The portion of the opinion most relevant to the instant dispute was the Court's statement that it was explicitly not holding that “the ADA imposes on the States a standard of care for whatever medical services they render, or that the ADA requires States to provide a certain level of benefits to individuals with disabilities.” Id. at 2188 n. 14 (internal quotation marks omitted). Olmstead does not, therefore, stand for the proposition that states must provide disabled individuals with the opportunity to remain out of institutions. Instead, it holds only that “States must adhere to the ADA's nondiscrimination requirement with regard to the services they in fact provide.” Id. (emphasis added).
Appellees want New York to provide a new benefit, while Olmstead reaffirms that the ADA does not mandate the provision of new benefits. Under the ADA, it is not our role to determine what Medicaid benefits New York must provide. See Cercpac, 147 F.3d at 168 (“[T]he disabilities statutes do not guarantee any particular level of medical care for disabled persons, nor assure maintenance of service previously provided.”). Rather, we must determine whether New York discriminates on the basis of a mental disability with regard to the benefits it does provide. Because New York does not “task” safety monitoring as a separate benefit for anyone, it does not violate the ADA by failing to provide this benefit to appellees.6
We therefore reverse.
1. N.Y. Soc. Serv. Law § 365-a(2)(e) states that medical assistance includes:personal care services, including personal emergency response services, shared aide and an individual aide, furnished to an individual who is not [institutionalized], as determined to meet the recipient's needs for assistance when cost effective and appropriate ․ and when prescribed by a physician, in accordance with the recipient's plan of treatment ․ and furnished in the recipient's home or other location[.]

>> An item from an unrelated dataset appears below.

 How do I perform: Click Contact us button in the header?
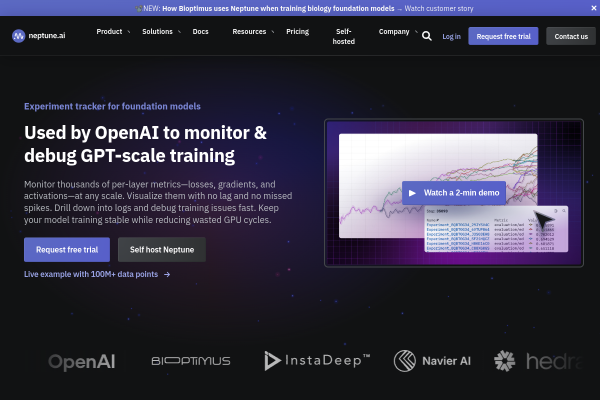coord(571,36)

2. Rodriguez also relies on 42 C.F.R. § 440.240. This provision states that:Except as limited in § 440.250-(a) The plan must provide that the services available to any categorically needy recipient under the plan are not less in amount, duration, and scope than those services available to a medically needy recipient; and(b) The plan must provide that the services available to any individual in the following groups are equal in amount, duration, and scope for all recipients within the group:(1) The categorically needy.(2) A covered medically needy group.This regulation does not differ from Section 1396a(a)(10)(B) in any respect relevant to this appeal, and our analysis is thus identical under the two provisions.
3. Of course, a state could avoid such a requirement by simply ceasing to provide personal service coverage altogether as it is optional under the Medicaid Act.

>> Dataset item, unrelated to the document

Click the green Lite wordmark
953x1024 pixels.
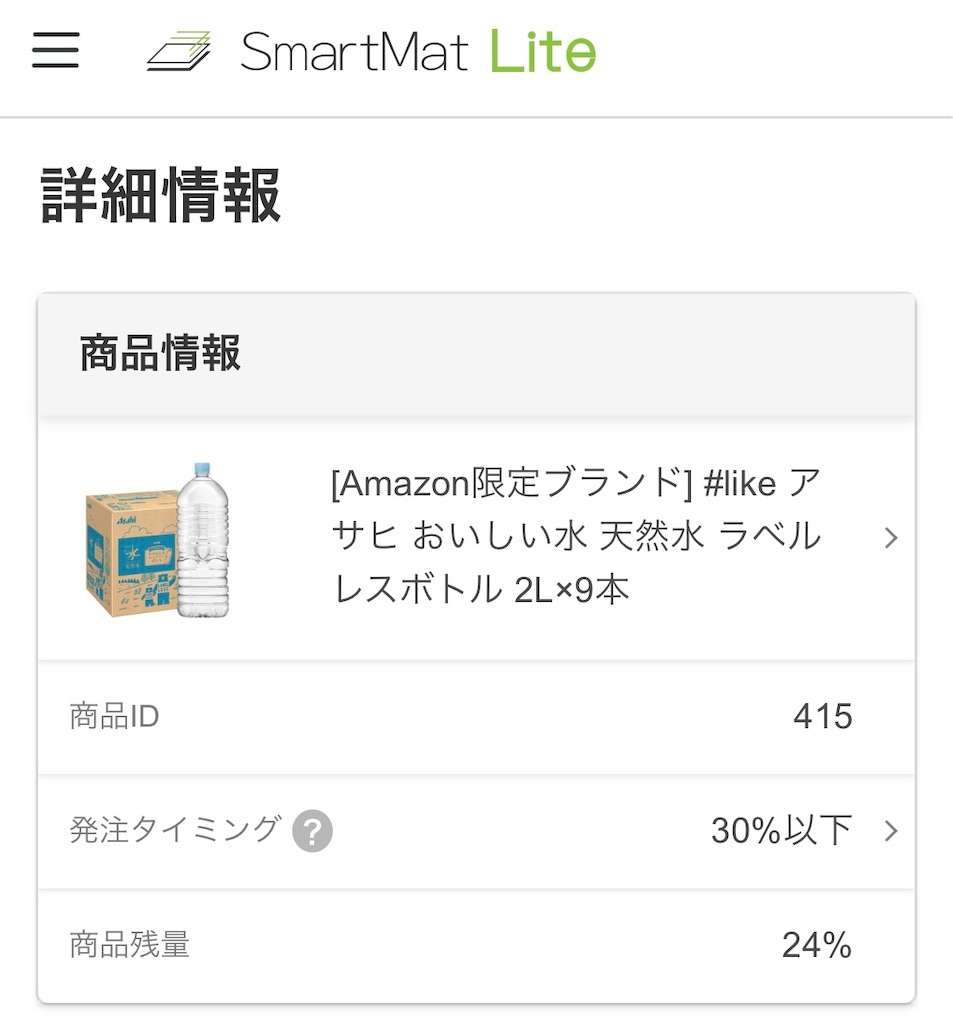543,51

4. We note that courts construing this regulation have viewed as the relevant question the propriety of the manner in which a particular benefit was provided, not whether a new benefit was mandated. For example, in Charleston Memorial Hospital v. Conrad, 693 F.2d 324, 330 (4th Cir.1982), the Fourth Circuit found no violation of the Medicaid Act or 42 C.F.R. § 440.230(b) when South Carolina reduced the number of annual hospital visits it would reimburse. See also Curtis v. Taylor, 625 F.2d 645, 650-53 (5th Cir.) (finding limitation on physician visits to three per month did not violate regulation), modified by 648 F.2d 946 (5th Cir.1980).
5. Section 440.210 does require states to provide the home health services described in Section 440.70, but those required services do not include the type of personal care services at issue here.
6. Because New York did not discriminate against appellees in violation of the ADA, we need not reach whether separately tasking safety monitoring is a “reasonable modification[ ]” required under the ADA by 28 C.F.R. § 35.130(b)(7).